### Records to process:

::::::::::

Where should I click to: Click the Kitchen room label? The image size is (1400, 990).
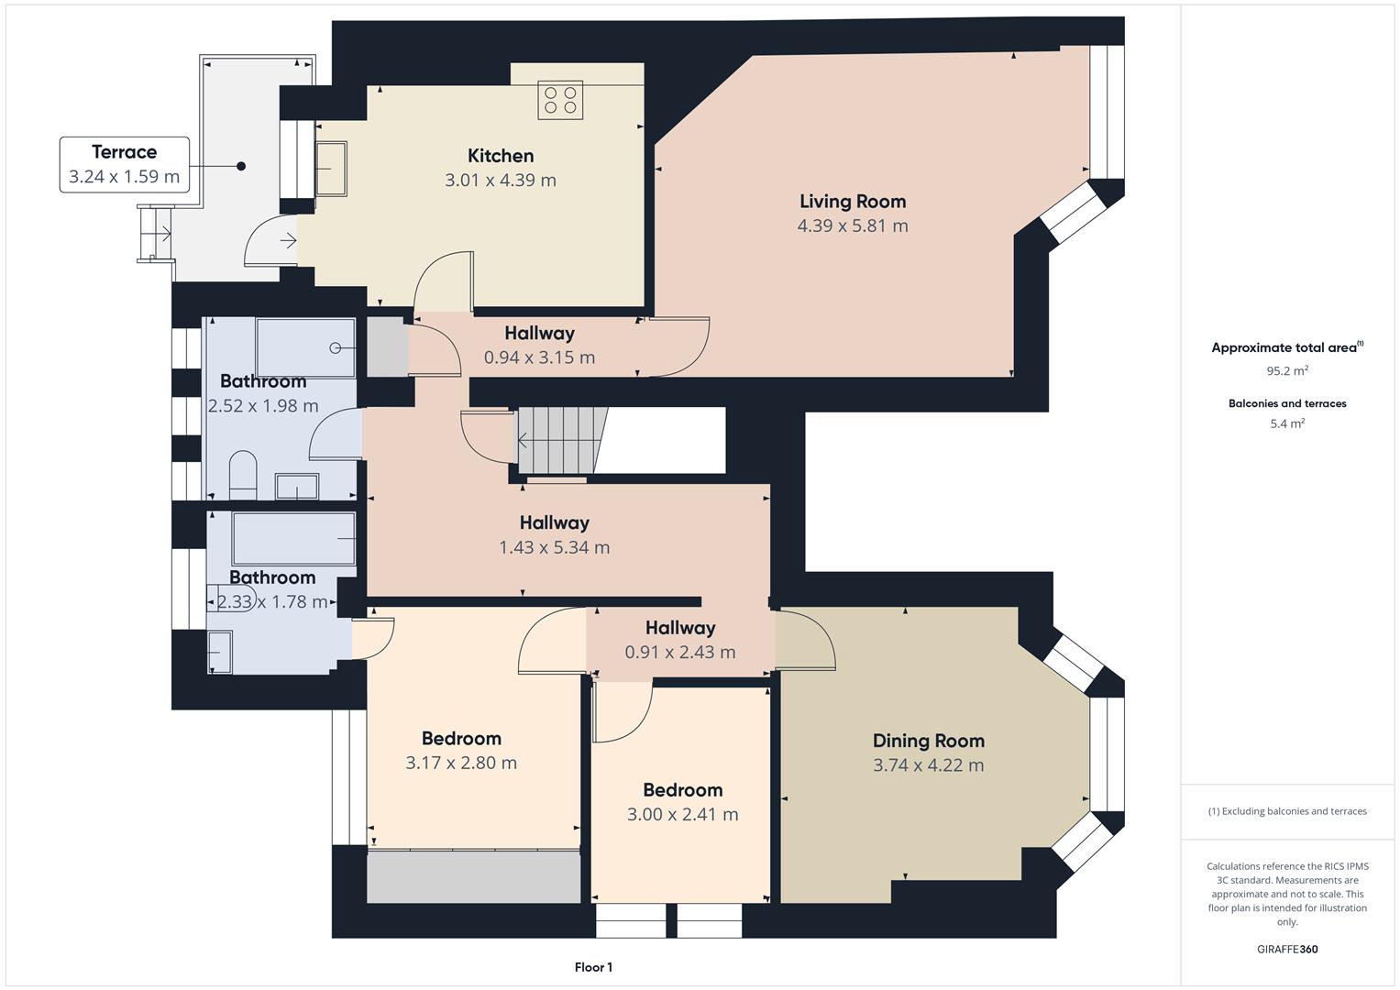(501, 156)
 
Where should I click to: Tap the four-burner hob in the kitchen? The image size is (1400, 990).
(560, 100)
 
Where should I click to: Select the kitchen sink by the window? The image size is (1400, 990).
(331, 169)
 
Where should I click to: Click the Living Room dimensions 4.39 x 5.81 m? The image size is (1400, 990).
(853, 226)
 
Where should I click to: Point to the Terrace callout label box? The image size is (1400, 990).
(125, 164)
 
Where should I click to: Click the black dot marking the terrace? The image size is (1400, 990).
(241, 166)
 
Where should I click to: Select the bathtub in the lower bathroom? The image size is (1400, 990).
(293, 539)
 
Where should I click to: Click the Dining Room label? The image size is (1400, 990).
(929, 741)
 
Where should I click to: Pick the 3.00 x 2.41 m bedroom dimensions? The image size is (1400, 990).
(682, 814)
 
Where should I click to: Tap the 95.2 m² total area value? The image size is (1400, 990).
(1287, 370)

::::::::::

Reproduce all of the data above with every request line included, shifting each answer by adding 61 to both numbers of its coordinate pair. Leave the picture out of your copy.

Where should I click to: Click the Kitchen room label? The image size is (1400, 990).
(562, 217)
 
Where should I click to: Tap the four-burner hob in the kitchen? The image size is (1400, 990).
(621, 161)
 
Where should I click to: Select the kitchen sink by the window? The image size is (1400, 990).
(392, 230)
 
Where should I click to: Click the Living Room dimensions 4.39 x 5.81 m? The image size is (1400, 990).
(914, 287)
 
Where should I click to: Point to the Terrace callout label box? The image size is (1400, 990).
(186, 225)
 
Where should I click to: Click the black dot marking the terrace? The image size is (1400, 990).
(302, 227)
 
Where should I click to: Select the bathtub in the lower bathroom? The image size is (1400, 990).
(354, 600)
 
Where should I click to: Click the Dining Room label? The image size is (1400, 990).
(990, 802)
 
Where should I click to: Pick the 3.00 x 2.41 m bedroom dimensions? The image size is (1400, 990).
(743, 875)
 
Where should I click to: Tap the 95.2 m² total area value? The image size is (1400, 990).
(1348, 431)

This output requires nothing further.